TASK MATERIAL:
+ + + + + + +
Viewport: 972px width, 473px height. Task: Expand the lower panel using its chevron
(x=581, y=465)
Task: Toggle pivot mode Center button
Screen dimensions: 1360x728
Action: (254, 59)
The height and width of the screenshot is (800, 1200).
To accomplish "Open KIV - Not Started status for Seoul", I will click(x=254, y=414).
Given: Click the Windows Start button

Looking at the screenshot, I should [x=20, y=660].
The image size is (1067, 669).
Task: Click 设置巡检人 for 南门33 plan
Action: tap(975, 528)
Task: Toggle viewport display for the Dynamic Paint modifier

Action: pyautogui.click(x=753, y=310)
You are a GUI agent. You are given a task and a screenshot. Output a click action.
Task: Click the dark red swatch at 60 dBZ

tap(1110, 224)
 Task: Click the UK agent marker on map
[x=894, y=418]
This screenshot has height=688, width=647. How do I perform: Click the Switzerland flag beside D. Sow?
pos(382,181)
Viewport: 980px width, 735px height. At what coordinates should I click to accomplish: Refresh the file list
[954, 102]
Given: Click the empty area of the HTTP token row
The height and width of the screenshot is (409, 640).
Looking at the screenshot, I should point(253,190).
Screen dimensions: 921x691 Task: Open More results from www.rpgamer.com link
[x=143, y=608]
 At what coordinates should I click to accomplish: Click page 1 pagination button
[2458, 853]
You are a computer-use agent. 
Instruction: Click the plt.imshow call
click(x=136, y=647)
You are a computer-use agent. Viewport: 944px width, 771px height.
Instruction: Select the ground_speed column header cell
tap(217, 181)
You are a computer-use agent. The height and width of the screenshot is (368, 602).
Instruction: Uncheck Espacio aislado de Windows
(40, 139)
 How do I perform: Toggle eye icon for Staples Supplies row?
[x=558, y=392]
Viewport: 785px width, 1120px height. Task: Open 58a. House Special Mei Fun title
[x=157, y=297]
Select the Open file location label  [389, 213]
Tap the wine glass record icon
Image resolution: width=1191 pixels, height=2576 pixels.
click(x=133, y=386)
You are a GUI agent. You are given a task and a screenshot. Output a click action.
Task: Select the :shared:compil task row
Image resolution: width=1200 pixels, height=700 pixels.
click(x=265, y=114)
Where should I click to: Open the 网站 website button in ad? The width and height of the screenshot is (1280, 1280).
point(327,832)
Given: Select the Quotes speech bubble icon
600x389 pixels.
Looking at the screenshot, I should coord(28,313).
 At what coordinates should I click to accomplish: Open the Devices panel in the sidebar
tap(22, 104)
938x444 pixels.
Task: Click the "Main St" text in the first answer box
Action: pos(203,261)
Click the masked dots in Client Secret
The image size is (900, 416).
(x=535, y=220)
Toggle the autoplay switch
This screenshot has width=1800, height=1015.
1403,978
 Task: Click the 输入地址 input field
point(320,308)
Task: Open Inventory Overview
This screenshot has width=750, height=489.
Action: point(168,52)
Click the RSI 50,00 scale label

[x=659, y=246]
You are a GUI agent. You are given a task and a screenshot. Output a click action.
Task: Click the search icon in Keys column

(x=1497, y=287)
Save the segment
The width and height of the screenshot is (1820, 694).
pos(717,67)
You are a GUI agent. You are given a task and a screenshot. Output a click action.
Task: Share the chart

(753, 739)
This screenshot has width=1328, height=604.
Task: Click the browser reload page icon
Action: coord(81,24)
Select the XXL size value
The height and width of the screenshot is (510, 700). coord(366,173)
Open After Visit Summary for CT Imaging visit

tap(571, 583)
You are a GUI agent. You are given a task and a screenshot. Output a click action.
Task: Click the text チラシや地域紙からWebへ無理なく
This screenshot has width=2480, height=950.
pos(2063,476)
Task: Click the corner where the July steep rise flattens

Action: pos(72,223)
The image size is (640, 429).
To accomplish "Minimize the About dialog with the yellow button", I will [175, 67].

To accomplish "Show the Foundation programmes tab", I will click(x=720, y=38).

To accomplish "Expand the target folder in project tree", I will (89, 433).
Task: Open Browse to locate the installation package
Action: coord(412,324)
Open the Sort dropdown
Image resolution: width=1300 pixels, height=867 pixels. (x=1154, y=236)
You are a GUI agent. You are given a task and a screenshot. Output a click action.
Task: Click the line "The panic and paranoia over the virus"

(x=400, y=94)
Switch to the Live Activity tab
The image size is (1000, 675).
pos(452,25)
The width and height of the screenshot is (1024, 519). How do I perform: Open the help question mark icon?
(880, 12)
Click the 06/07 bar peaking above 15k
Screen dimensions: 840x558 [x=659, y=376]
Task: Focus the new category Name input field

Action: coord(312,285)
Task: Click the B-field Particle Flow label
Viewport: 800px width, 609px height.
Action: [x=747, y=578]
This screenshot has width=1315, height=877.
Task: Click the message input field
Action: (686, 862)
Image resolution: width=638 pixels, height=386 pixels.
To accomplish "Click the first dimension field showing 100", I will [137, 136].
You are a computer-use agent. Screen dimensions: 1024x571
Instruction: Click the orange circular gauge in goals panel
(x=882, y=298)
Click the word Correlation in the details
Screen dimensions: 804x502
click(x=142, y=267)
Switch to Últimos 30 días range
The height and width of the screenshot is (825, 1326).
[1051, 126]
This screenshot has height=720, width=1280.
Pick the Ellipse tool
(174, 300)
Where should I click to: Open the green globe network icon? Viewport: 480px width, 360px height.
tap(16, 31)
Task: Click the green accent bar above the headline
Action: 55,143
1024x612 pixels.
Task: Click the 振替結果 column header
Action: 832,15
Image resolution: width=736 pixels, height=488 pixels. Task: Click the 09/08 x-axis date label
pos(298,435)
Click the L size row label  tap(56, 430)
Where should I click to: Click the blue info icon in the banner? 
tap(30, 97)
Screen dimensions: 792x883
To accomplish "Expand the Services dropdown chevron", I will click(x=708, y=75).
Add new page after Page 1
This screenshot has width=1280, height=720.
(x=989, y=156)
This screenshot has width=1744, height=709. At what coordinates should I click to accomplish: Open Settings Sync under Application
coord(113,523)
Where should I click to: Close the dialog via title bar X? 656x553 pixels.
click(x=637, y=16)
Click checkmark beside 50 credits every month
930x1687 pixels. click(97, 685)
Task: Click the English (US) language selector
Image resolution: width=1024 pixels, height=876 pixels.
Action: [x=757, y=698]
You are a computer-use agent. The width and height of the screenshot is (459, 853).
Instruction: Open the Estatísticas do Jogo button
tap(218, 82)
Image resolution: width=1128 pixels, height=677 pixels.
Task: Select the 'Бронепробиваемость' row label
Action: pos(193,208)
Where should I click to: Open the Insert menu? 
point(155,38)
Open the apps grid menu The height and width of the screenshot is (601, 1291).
+ + + + + + +
ASSIGNMENT: Output the entries exactly.

SOLUTION FOR THIS EXERCISE:
Viewport: 972px width, 473px height. Task: Expand the lower panel using its chevron
(x=581, y=465)
Task: Toggle pivot mode Center button
Screen dimensions: 1360x728
Action: (254, 59)
The height and width of the screenshot is (800, 1200).
To accomplish "Open KIV - Not Started status for Seoul", I will click(x=254, y=414).
Given: Click the Windows Start button

Looking at the screenshot, I should [x=20, y=660].
The image size is (1067, 669).
Task: Click 设置巡检人 for 南门33 plan
Action: tap(975, 528)
Task: Toggle viewport display for the Dynamic Paint modifier

Action: pyautogui.click(x=753, y=310)
You are a GUI agent. You are given a task and a screenshot. Output a click action.
Task: Click the dark red swatch at 60 dBZ

tap(1110, 224)
 Task: Click the UK agent marker on map
[x=894, y=418]
This screenshot has height=688, width=647. How do I perform: Click the Switzerland flag beside D. Sow?
pos(382,181)
Viewport: 980px width, 735px height. At what coordinates should I click to accomplish: Refresh the file list
[954, 102]
Given: Click the empty area of the HTTP token row
The height and width of the screenshot is (409, 640).
Looking at the screenshot, I should point(253,190).
Screen dimensions: 921x691 Task: Open More results from www.rpgamer.com link
[x=143, y=608]
 At what coordinates should I click to accomplish: Click page 1 pagination button
[2458, 853]
You are a computer-use agent. 
Instruction: Click the plt.imshow call
click(x=136, y=647)
You are a computer-use agent. Viewport: 944px width, 771px height.
Instruction: Select the ground_speed column header cell
tap(217, 181)
You are a computer-use agent. The height and width of the screenshot is (368, 602).
Instruction: Uncheck Espacio aislado de Windows
(40, 139)
 How do I perform: Toggle eye icon for Staples Supplies row?
[x=558, y=392]
Viewport: 785px width, 1120px height. Task: Open 58a. House Special Mei Fun title
[x=157, y=297]
Select the Open file location label  [389, 213]
Tap the wine glass record icon
Image resolution: width=1191 pixels, height=2576 pixels.
click(x=133, y=386)
You are a GUI agent. You are given a task and a screenshot. Output a click action.
Task: Select the :shared:compil task row
Image resolution: width=1200 pixels, height=700 pixels.
click(x=265, y=114)
Where should I click to: Open the 网站 website button in ad? The width and height of the screenshot is (1280, 1280).
point(327,832)
Given: Select the Quotes speech bubble icon
600x389 pixels.
Looking at the screenshot, I should coord(28,313).
 At what coordinates should I click to accomplish: Open the Devices panel in the sidebar
tap(22, 104)
938x444 pixels.
Task: Click the "Main St" text in the first answer box
Action: pos(203,261)
Click the masked dots in Client Secret
The image size is (900, 416).
(x=535, y=220)
Toggle the autoplay switch
This screenshot has width=1800, height=1015.
1403,978
 Task: Click the 输入地址 input field
point(320,308)
Task: Open Inventory Overview
This screenshot has width=750, height=489.
Action: point(168,52)
Click the RSI 50,00 scale label

[x=659, y=246]
You are a GUI agent. You are given a task and a screenshot. Output a click action.
Task: Click the search icon in Keys column

(x=1497, y=287)
Save the segment
The width and height of the screenshot is (1820, 694).
pos(717,67)
You are a GUI agent. You are given a task and a screenshot. Output a click action.
Task: Share the chart

(753, 739)
This screenshot has width=1328, height=604.
Task: Click the browser reload page icon
Action: coord(81,24)
Select the XXL size value
The height and width of the screenshot is (510, 700). coord(366,173)
Open After Visit Summary for CT Imaging visit

tap(571, 583)
You are a GUI agent. You are given a task and a screenshot. Output a click action.
Task: Click the text チラシや地域紙からWebへ無理なく
This screenshot has width=2480, height=950.
pos(2063,476)
Task: Click the corner where the July steep rise flattens

Action: pos(72,223)
The image size is (640, 429).
To accomplish "Minimize the About dialog with the yellow button", I will [175, 67].

To accomplish "Show the Foundation programmes tab", I will click(x=720, y=38).

To accomplish "Expand the target folder in project tree", I will (89, 433).
Task: Open Browse to locate the installation package
Action: coord(412,324)
Open the Sort dropdown
Image resolution: width=1300 pixels, height=867 pixels. (x=1154, y=236)
You are a GUI agent. You are given a task and a screenshot. Output a click action.
Task: Click the line "The panic and paranoia over the virus"

(x=400, y=94)
Switch to the Live Activity tab
The image size is (1000, 675).
pos(452,25)
The width and height of the screenshot is (1024, 519). How do I perform: Open the help question mark icon?
(880, 12)
Click the 06/07 bar peaking above 15k
Screen dimensions: 840x558 [x=659, y=376]
Task: Focus the new category Name input field

Action: coord(312,285)
Task: Click the B-field Particle Flow label
Viewport: 800px width, 609px height.
Action: [x=747, y=578]
This screenshot has width=1315, height=877.
Task: Click the message input field
Action: (686, 862)
Image resolution: width=638 pixels, height=386 pixels.
To accomplish "Click the first dimension field showing 100", I will [137, 136].
You are a computer-use agent. Screen dimensions: 1024x571
Instruction: Click the orange circular gauge in goals panel
(x=882, y=298)
Click the word Correlation in the details
Screen dimensions: 804x502
click(x=142, y=267)
Switch to Últimos 30 días range
The height and width of the screenshot is (825, 1326).
[1051, 126]
This screenshot has height=720, width=1280.
Pick the Ellipse tool
(174, 300)
Where should I click to: Open the green globe network icon? Viewport: 480px width, 360px height.
tap(16, 31)
Task: Click the green accent bar above the headline
Action: 55,143
1024x612 pixels.
Task: Click the 振替結果 column header
Action: 832,15
Image resolution: width=736 pixels, height=488 pixels. Task: Click the 09/08 x-axis date label
pos(298,435)
Click the L size row label  tap(56, 430)
Where should I click to: Click the blue info icon in the banner? 
tap(30, 97)
Screen dimensions: 792x883
To accomplish "Expand the Services dropdown chevron", I will click(x=708, y=75).
Add new page after Page 1
This screenshot has width=1280, height=720.
(x=989, y=156)
This screenshot has width=1744, height=709. At what coordinates should I click to accomplish: Open Settings Sync under Application
coord(113,523)
Where should I click to: Close the dialog via title bar X? 656x553 pixels.
click(x=637, y=16)
Click checkmark beside 50 credits every month
930x1687 pixels. click(97, 685)
Task: Click the English (US) language selector
Image resolution: width=1024 pixels, height=876 pixels.
Action: [x=757, y=698]
You are a computer-use agent. The width and height of the screenshot is (459, 853).
Instruction: Open the Estatísticas do Jogo button
tap(218, 82)
Image resolution: width=1128 pixels, height=677 pixels.
Task: Select the 'Бронепробиваемость' row label
Action: pos(193,208)
Where should I click to: Open the Insert menu? 
point(155,38)
Open the apps grid menu The height and width of the screenshot is (601, 1291).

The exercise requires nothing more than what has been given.